Patient, kind, and always approachable.

About Haiden

Haiden A. Huskamp, Ph.D., is the Henry J. Kaiser Professor of Health Care Policy in the Department of Health Care Policy at Harvard Medical School. She earned a B.A. (Honors) in Public Policy from Duke University in 1989 and a Ph.D. in Health Policy, Economics Concentration, from Harvard University in 1997. Her career trajectory at Harvard Medical School includes Assistant Professor (1997-2004), Associate Professor (2004-2010), Professor (2010-2017), 30th Anniversary Professor of Health Care Policy (2017-2020), and Henry J. Kaiser Professor since 2020. Earlier positions encompass Research Assistant at the National Governors’ Association (1988-1989), Program Analyst at the U.S. Department of Health and Human Services (1989-1990), and Associate at the Alpha Center for Health Policy (1990-1992).
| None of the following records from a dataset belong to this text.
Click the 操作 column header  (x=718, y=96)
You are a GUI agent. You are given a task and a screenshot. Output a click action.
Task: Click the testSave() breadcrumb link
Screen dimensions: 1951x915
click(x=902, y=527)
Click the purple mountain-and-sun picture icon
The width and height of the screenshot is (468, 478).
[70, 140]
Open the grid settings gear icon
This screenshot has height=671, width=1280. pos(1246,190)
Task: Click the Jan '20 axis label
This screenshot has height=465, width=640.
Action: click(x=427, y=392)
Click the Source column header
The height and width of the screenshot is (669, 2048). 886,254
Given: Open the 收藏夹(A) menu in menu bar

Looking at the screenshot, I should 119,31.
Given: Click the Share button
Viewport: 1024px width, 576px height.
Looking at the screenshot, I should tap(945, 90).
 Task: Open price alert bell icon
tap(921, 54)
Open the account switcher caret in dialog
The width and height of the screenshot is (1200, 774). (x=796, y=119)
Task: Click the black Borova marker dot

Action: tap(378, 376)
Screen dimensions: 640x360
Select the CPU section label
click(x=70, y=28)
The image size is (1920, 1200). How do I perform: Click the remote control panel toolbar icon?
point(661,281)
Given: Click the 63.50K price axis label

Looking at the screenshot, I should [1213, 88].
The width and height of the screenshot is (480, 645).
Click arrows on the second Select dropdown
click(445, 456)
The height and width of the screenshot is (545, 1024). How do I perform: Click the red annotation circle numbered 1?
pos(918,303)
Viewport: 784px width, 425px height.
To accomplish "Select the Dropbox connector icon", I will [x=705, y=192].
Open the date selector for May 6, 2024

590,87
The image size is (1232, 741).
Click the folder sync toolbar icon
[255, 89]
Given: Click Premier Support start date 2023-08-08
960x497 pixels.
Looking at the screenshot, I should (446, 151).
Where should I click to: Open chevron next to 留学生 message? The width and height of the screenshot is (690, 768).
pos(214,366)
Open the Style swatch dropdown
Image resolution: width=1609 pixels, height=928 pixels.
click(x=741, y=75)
Dr. Huskamp's primary research interests are mental health and substance use disorder policy, prescription drug policy, and the financing and utilization of end-of-life care services. She serves as Director of Harvard’s NIMH T32 Pre- and Post-doctoral Training Program in Mental Health Policy and Co-director of the Brandeis/Harvard SPIRE Center, a NIDA-funded P30 center. As Multi-Principal Investigator, she leads R01 grants from NIDA on telemedicine for opioid use disorder, NIMH on telemedicine for mental illness, and NIAAA on medications for alcohol use disorder. Major awards include the Robert Wood Johnson Foundation Investigator Award in Health Policy Research (2007-2011), National Institute of Mental Health Career Development Award (2002-2007), and Barbara J. McNeil Faculty Award for Exceptional Institutional Service (2017). Key publications feature “Use of Telemedicine and Quality of Care Among Medicare Enrollees With Serious Mental Illness” (JAMA Health Forum, 2023), “Strategies To Treat Opioid Use Disorder” (Health Affairs, 2023), “Disruptions in Care for Medicare Beneficiaries With Severe Mental Illness During the COVID-19 Pandemic” (JAMA Network Open, 2022), and “Mental Health and Substance-Use Reforms – Milestones Reached, Challenges Ahead” (New England Journal of Medicine, 2016). She has served on multiple National Academy of Medicine committees, such as the Committee on Developing Evidence-Based Standards for Psychosocial Interventions for Mental Disorders and the Roundtable on Quality Care for People with Serious Illness.